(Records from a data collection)
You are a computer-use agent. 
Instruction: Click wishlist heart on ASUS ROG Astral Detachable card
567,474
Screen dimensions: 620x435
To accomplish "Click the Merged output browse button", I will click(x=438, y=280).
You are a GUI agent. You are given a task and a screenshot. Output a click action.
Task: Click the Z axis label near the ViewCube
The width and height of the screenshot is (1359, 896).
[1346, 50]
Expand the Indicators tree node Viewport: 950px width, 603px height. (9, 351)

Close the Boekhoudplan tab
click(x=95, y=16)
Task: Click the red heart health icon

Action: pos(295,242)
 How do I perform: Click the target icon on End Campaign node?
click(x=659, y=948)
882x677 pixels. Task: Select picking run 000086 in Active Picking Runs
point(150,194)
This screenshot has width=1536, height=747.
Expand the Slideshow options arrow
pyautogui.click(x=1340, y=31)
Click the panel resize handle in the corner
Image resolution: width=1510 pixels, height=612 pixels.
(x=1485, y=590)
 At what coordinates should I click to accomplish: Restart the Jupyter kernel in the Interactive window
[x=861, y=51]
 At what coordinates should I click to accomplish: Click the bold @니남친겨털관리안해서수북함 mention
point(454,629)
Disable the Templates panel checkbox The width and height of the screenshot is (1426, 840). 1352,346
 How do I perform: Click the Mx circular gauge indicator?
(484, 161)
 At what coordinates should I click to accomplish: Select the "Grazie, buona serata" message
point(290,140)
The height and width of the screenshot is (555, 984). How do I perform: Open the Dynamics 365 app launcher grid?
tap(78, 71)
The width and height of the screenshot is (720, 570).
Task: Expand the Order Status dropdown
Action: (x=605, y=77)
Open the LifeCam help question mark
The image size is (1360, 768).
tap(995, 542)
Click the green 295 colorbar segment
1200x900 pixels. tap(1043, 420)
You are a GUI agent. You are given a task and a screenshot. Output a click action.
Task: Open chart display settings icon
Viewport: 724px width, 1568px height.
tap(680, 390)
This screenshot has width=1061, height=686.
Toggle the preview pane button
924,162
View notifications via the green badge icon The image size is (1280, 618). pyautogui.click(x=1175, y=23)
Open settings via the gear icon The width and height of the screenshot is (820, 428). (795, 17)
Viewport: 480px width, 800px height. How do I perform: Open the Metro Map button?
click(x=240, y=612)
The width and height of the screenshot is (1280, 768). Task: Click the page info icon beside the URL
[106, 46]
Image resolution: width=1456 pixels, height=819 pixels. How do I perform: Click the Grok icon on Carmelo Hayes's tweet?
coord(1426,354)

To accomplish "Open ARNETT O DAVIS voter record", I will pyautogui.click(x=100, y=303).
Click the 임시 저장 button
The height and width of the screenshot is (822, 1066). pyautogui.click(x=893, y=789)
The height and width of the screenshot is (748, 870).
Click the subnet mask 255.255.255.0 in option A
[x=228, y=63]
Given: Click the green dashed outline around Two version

WHAT THE TASK ASKS>
Format every line of the entries above as a JSON list of strings, one string per line, with blank lines omitted.

TASK ANSWER>
[
  "You are a computer-use agent. ",
  "Instruction: Click wishlist heart on ASUS ROG Astral Detachable card",
  "567,474",
  "Screen dimensions: 620x435",
  "To accomplish \"Click the Merged output browse button\", I will click(x=438, y=280).",
  "You are a GUI agent. You are given a task and a screenshot. Output a click action.",
  "Task: Click the Z axis label near the ViewCube",
  "The width and height of the screenshot is (1359, 896).",
  "[1346, 50]",
  "Expand the Indicators tree node Viewport: 950px width, 603px height. (9, 351)",
  "Close the Boekhoudplan tab",
  "click(x=95, y=16)",
  "Task: Click the red heart health icon",
  "Action: pos(295,242)",
  " How do I perform: Click the target icon on End Campaign node?",
  "click(x=659, y=948)",
  "882x677 pixels. Task: Select picking run 000086 in Active Picking Runs",
  "point(150,194)",
  "This screenshot has width=1536, height=747.",
  "Expand the Slideshow options arrow",
  "pyautogui.click(x=1340, y=31)",
  "Click the panel resize handle in the corner",
  "Image resolution: width=1510 pixels, height=612 pixels.",
  "(x=1485, y=590)",
  " At what coordinates should I click to accomplish: Restart the Jupyter kernel in the Interactive window",
  "[x=861, y=51]",
  " At what coordinates should I click to accomplish: Click the bold @니남친겨털관리안해서수북함 mention",
  "point(454,629)",
  "Disable the Templates panel checkbox The width and height of the screenshot is (1426, 840). 1352,346",
  " How do I perform: Click the Mx circular gauge indicator?",
  "(484, 161)",
  " At what coordinates should I click to accomplish: Select the \"Grazie, buona serata\" message",
  "point(290,140)",
  "The height and width of the screenshot is (555, 984). How do I perform: Open the Dynamics 365 app launcher grid?",
  "tap(78, 71)",
  "The width and height of the screenshot is (720, 570).",
  "Task: Expand the Order Status dropdown",
  "Action: (x=605, y=77)",
  "Open the LifeCam help question mark",
  "The image size is (1360, 768).",
  "tap(995, 542)",
  "Click the green 295 colorbar segment",
  "1200x900 pixels. tap(1043, 420)",
  "You are a GUI agent. You are given a task and a screenshot. Output a click action.",
  "Task: Open chart display settings icon",
  "Viewport: 724px width, 1568px height.",
  "tap(680, 390)",
  "This screenshot has width=1061, height=686.",
  "Toggle the preview pane button",
  "924,162",
  "View notifications via the green badge icon The image size is (1280, 618). pyautogui.click(x=1175, y=23)",
  "Open settings via the gear icon The width and height of the screenshot is (820, 428). (795, 17)",
  "Viewport: 480px width, 800px height. How do I perform: Open the Metro Map button?",
  "click(x=240, y=612)",
  "The width and height of the screenshot is (1280, 768). Task: Click the page info icon beside the URL",
  "[106, 46]",
  "Image resolution: width=1456 pixels, height=819 pixels. How do I perform: Click the Grok icon on Carmelo Hayes's tweet?",
  "coord(1426,354)",
  "To accomplish \"Open ARNETT O DAVIS voter record\", I will pyautogui.click(x=100, y=303).",
  "Click the 임시 저장 button",
  "The height and width of the screenshot is (822, 1066). pyautogui.click(x=893, y=789)",
  "The height and width of the screenshot is (748, 870).",
  "Click the subnet mask 255.255.255.0 in option A",
  "[x=228, y=63]",
  "Given: Click the green dashed outline around Two version"
]